Вдруг густой туман резко расступился, и Степан заметил нечто странное. Сперва он и не понял, что видит. Мозг отказался работать. Рассудок, всю жизнь полагавшийся на опыт охотника, не находил объяснения увиденному.
Перед ним раскинулась идеально круглая поляна. Земля под ногами была как пепел после сожжения. Ни травинки. А посреди — пирамида. Двенадцать ярусов. Или, может, тринадцать — он не мог сосчитать, потому что взгляд скользил, не желая задерживаться. Каждый ряд — идеальный круг, каждый элемент уложен с нечеловеческой аккуратностью.
Поначалу Степан подумал: «Белые шары. Может, глиняные сосуды? Только откуда им тут взяться-то?» Но потом увидел глубокие черные глазницы, носовые отверстия и зубы, обнаженные в странной, жуткой улыбке покоя. Сомнений не осталось — черепа. Но такие чистые, точно их отмыли или... вылизали.
Каждый череп казался отполированным чем-то живым, что трудилось всю ночь, лизало, соскребало, вычищало — пока от человека не осталась лишь идея... головы, взгляда, голоса, который больше не сможет соврать.
На них не было ни пятнышка крови, ни намека на разложение. Плоть словно никогда и не осмеливалась прикасаться к этим костям. Точно они родились... мертвыми.
Но он знал, что здесь когда-то были лица: глаза, полные страха или злобы, может, даже надежды; языки, что кричали, клеветали, молились. А теперь — только гладкие купола, как фарфор богатого дома, и такие же бездушные. И от этой пирамиды веяло древним злом.
Степан пошатнулся. Ноги, что не дрожали даже перед раненым медведем, подкосились, потому что он понял: это свидетели. Они смотрели и ждали, станет ли он следующим.
Охотник скользнул взглядом вниз. У подножия этого безмолвного алтаря лежало тело. Федор. Местный рыбак, пропавший два дня назад, а теперь найденный им.
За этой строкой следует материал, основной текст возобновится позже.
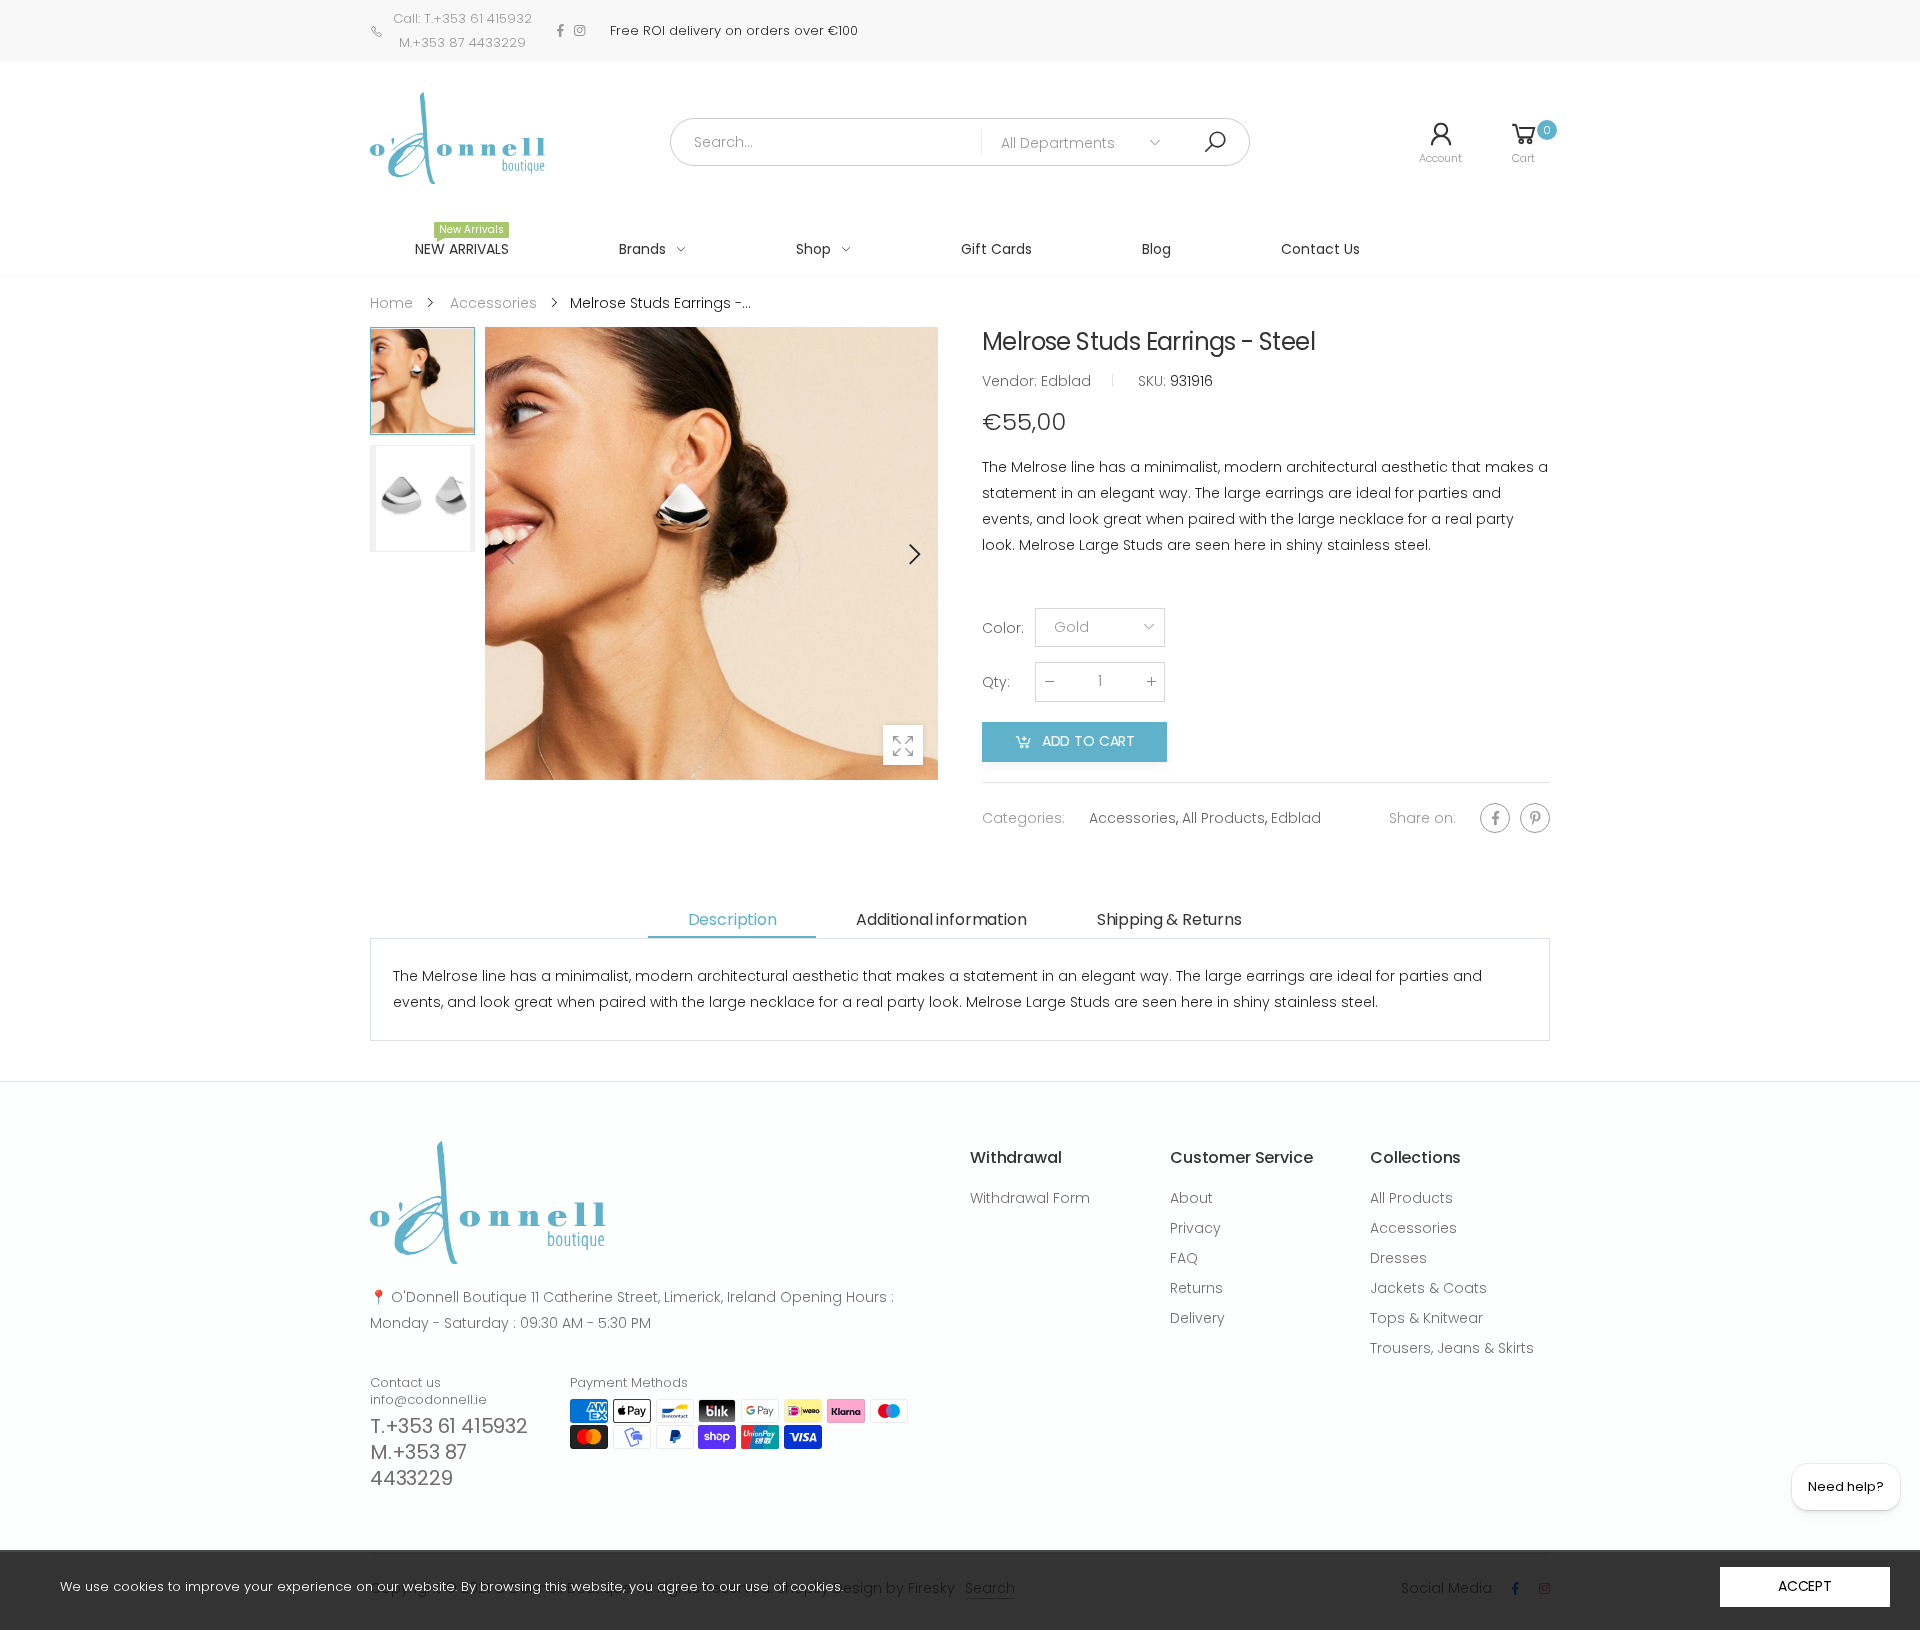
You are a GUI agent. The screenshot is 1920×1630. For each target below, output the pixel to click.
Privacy (1195, 1228)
Но не весь.
Он лежал на спине, раскинув руки в стороны, как распятый на голгофе. Только вместо креста — пепельная земля Выгори, а вместо тернового венца — пустота... на месте головы.
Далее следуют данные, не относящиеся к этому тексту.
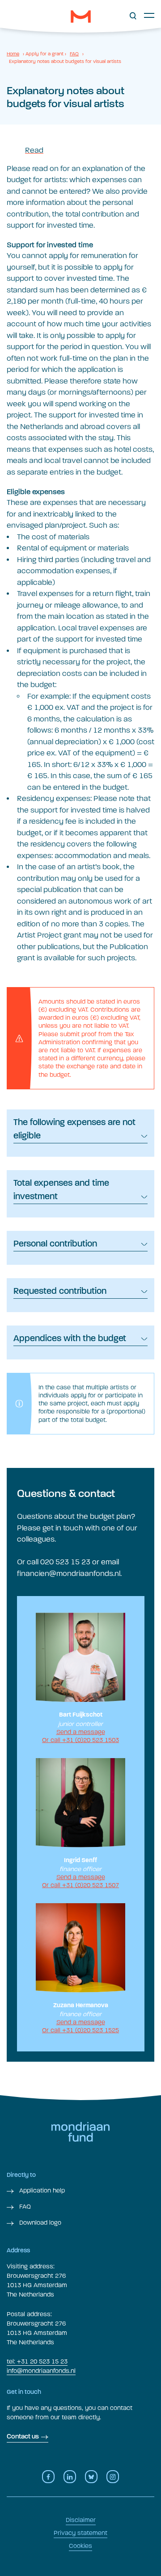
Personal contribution (55, 1244)
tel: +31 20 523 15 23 (37, 2361)
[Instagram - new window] (112, 2476)
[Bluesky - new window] (91, 2476)
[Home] (81, 16)
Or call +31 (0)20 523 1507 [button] (80, 1885)
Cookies (80, 2546)
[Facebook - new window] (48, 2476)
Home (13, 54)
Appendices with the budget (69, 1338)
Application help (41, 2190)
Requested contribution (59, 1291)
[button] (133, 16)
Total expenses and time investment (61, 1190)
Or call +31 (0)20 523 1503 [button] (80, 1740)
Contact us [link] (23, 2437)
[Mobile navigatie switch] (149, 15)
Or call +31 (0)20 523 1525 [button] (80, 2030)
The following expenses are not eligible (74, 1129)
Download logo (39, 2222)
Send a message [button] (80, 1732)
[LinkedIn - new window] (70, 2476)
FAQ (74, 54)
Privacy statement (80, 2533)
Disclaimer (81, 2520)
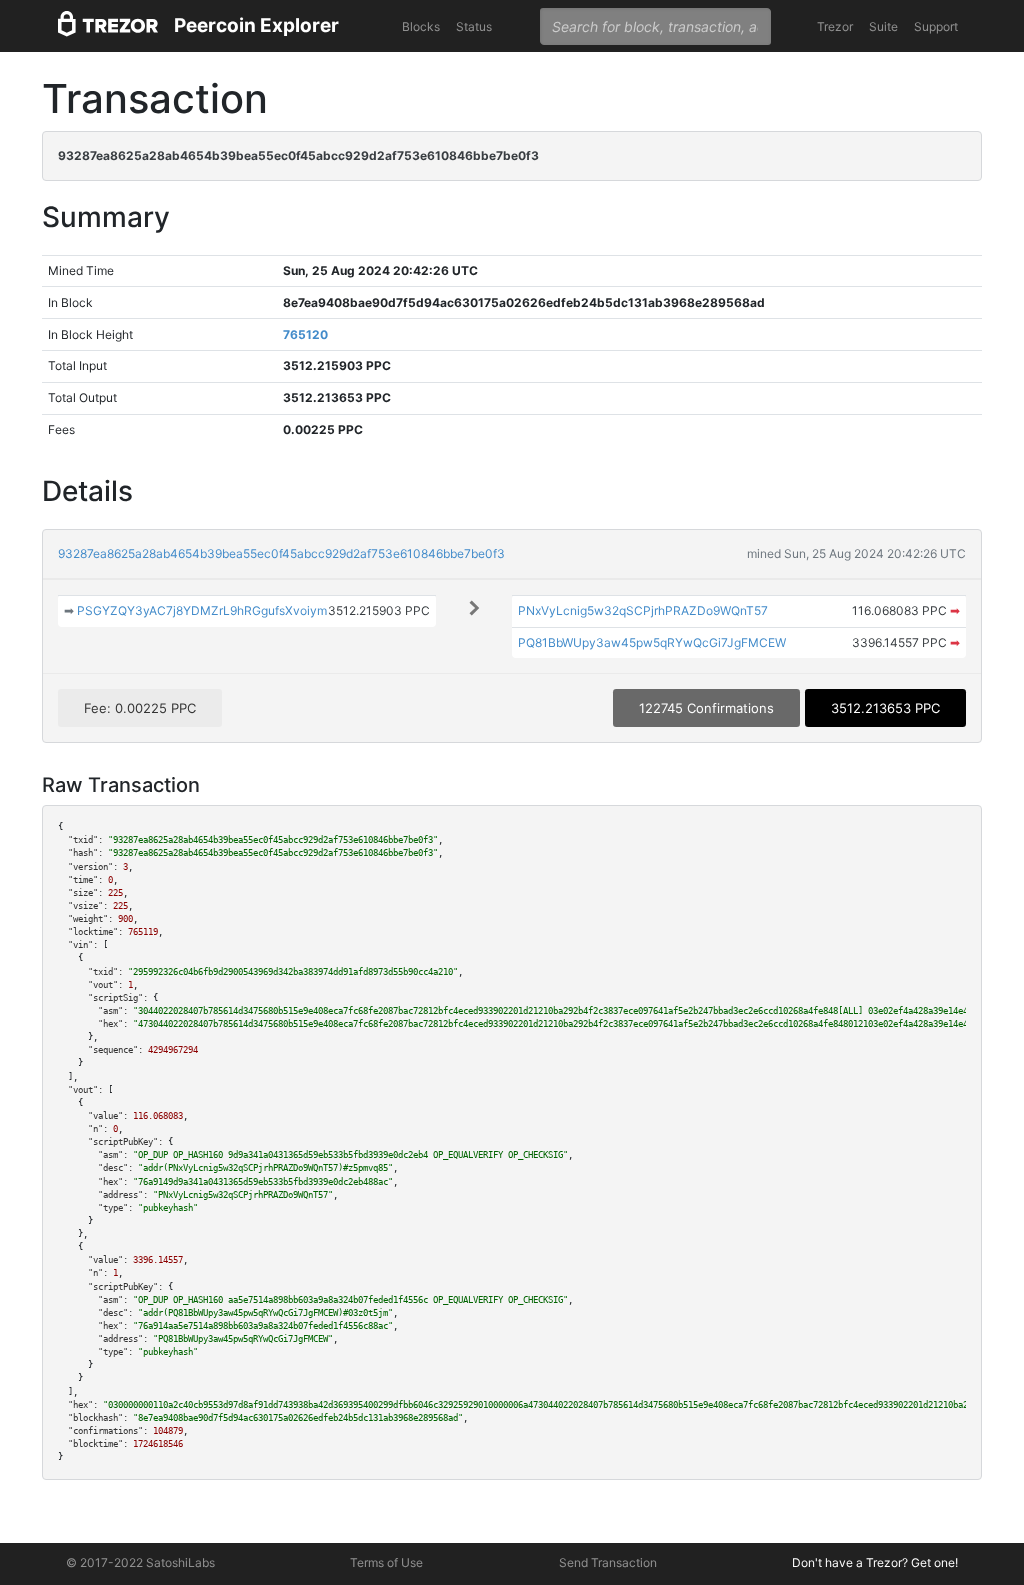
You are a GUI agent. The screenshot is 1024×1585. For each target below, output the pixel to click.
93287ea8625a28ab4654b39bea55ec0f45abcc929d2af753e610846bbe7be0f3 (281, 553)
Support (936, 26)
Степан замер. В горле пересохло так, что язык прилип к небу. Он не отводил глаз от тела, но взгляд, сам по себе, зацепился за руки. Пальцы Федора впивались в землю с такой мертвенной силой, что даже смерть не смогла вырвать из него последнего порыва цепляться за эту проклятую землю, будто она способна спасти.
Но самое страшное, что вокруг тела — ни капли крови. Земля была выметена чем-то более ужасающим, нежели метла. Кто-то (или что-то) прибрал все после себя. А значит, убийца не спешил. Он не был одержим яростью, а совершал службу.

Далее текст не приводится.